[[ Records shown, beginning ]]

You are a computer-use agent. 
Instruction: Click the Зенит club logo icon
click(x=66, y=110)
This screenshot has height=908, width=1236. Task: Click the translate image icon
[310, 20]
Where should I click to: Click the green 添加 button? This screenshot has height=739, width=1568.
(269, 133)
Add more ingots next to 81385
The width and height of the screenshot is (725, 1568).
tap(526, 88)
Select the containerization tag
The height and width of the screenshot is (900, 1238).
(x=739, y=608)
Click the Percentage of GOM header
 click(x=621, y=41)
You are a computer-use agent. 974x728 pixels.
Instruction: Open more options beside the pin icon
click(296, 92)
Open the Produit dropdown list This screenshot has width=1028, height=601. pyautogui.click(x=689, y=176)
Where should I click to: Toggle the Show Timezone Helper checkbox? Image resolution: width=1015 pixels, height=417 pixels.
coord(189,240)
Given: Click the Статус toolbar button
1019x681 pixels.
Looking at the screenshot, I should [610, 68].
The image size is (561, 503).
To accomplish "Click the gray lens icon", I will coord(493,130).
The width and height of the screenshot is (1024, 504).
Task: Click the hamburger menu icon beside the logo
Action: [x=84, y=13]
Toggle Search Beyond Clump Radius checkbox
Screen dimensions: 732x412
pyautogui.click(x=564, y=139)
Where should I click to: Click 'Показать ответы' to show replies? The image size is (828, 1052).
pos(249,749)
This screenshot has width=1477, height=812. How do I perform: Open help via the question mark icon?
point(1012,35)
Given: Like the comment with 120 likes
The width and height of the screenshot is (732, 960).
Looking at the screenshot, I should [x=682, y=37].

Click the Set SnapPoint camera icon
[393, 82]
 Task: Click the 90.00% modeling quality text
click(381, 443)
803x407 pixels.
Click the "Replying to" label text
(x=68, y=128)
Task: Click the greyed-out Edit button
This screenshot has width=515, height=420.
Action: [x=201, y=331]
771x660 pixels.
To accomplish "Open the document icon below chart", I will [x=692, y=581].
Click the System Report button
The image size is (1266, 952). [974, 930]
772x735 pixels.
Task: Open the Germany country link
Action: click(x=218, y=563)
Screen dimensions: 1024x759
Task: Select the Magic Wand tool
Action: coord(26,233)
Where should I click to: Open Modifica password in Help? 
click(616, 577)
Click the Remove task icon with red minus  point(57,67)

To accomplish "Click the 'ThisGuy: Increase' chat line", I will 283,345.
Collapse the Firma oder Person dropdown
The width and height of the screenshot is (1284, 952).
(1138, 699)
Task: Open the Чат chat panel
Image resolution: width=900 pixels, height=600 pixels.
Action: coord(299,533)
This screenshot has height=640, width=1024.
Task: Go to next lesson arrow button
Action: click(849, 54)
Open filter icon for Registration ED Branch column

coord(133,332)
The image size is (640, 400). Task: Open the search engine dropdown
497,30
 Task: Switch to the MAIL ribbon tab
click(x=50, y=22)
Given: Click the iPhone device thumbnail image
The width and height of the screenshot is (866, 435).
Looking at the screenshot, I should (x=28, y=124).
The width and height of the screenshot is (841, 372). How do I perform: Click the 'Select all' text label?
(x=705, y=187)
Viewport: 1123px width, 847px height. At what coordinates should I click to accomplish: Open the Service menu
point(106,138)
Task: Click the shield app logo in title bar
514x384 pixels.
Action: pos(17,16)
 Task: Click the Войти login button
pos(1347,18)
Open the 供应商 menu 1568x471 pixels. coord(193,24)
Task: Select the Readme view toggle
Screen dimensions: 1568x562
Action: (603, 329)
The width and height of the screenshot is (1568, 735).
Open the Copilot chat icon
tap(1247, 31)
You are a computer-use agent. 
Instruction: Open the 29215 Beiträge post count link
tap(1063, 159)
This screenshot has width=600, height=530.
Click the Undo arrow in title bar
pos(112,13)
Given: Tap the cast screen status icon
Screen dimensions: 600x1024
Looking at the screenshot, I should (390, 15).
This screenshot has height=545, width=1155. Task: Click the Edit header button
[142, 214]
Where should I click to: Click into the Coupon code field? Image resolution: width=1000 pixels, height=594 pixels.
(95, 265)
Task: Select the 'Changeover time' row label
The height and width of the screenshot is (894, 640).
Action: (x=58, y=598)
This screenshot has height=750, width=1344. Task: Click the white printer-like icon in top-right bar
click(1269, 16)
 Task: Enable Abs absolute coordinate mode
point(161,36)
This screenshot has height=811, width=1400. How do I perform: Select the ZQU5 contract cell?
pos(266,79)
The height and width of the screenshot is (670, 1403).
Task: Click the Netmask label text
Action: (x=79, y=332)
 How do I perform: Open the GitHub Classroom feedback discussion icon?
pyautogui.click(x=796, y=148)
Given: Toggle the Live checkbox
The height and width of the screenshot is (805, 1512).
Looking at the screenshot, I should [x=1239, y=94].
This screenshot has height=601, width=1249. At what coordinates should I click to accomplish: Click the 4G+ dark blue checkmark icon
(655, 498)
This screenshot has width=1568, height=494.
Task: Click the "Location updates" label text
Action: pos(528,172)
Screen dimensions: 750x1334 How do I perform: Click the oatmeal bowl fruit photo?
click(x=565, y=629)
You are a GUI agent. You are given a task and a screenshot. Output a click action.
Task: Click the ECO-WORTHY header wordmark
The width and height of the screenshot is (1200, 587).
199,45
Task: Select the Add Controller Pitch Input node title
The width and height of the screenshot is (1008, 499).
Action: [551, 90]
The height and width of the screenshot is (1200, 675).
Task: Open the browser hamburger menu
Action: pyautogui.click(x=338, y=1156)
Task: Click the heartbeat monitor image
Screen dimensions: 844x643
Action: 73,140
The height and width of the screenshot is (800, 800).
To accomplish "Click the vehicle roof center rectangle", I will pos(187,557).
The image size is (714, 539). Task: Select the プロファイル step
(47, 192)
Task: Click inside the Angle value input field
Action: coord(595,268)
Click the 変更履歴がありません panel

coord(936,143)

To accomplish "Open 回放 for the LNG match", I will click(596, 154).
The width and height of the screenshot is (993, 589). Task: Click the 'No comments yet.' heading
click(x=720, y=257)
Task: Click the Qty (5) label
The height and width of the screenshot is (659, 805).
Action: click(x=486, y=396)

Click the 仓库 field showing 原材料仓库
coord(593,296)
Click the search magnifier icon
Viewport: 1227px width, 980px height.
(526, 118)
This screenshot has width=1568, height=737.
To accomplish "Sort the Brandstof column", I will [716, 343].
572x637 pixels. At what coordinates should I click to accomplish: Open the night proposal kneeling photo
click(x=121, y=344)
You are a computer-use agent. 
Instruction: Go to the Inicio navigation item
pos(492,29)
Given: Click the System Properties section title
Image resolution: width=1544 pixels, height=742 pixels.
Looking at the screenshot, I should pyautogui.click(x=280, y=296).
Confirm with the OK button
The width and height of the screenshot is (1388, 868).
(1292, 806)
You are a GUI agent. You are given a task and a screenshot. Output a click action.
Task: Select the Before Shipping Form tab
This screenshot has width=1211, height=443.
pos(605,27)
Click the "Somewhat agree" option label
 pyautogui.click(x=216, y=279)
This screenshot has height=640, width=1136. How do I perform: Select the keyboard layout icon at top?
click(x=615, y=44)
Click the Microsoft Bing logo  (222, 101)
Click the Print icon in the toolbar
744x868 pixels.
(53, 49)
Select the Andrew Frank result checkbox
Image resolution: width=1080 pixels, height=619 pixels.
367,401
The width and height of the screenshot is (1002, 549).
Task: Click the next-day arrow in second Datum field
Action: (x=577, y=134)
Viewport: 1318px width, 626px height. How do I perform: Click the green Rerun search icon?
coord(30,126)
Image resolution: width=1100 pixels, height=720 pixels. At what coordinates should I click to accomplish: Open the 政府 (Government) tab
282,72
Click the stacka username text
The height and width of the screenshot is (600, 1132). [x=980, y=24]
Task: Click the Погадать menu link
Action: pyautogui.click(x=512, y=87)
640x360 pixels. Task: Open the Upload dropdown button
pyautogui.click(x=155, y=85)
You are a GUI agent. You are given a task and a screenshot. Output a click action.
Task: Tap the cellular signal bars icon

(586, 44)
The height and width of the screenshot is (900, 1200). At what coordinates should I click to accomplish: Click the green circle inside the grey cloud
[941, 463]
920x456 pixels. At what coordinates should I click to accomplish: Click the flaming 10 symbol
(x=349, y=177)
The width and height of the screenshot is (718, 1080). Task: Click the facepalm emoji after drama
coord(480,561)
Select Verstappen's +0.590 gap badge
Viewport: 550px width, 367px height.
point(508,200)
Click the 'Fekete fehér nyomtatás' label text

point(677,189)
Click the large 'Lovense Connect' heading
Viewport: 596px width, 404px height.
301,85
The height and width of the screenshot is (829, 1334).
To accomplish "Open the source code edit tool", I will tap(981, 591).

[[ Records shown, end ]]

Exercise objective: Everything above from the line containing "This screenshot has width=515, height=420." down to the line containing "Collapse the Firma oder Person dropdown" is to be transcribed exactly, with both of those lines included and nothing else added.

Exercise answer:
This screenshot has width=515, height=420.
Action: [x=201, y=331]
771x660 pixels.
To accomplish "Open the document icon below chart", I will [x=692, y=581].
Click the System Report button
The image size is (1266, 952). [974, 930]
772x735 pixels.
Task: Open the Germany country link
Action: click(x=218, y=563)
Screen dimensions: 1024x759
Task: Select the Magic Wand tool
Action: coord(26,233)
Where should I click to: Open Modifica password in Help? 
click(616, 577)
Click the Remove task icon with red minus  point(57,67)

To accomplish "Click the 'ThisGuy: Increase' chat line", I will 283,345.
Collapse the Firma oder Person dropdown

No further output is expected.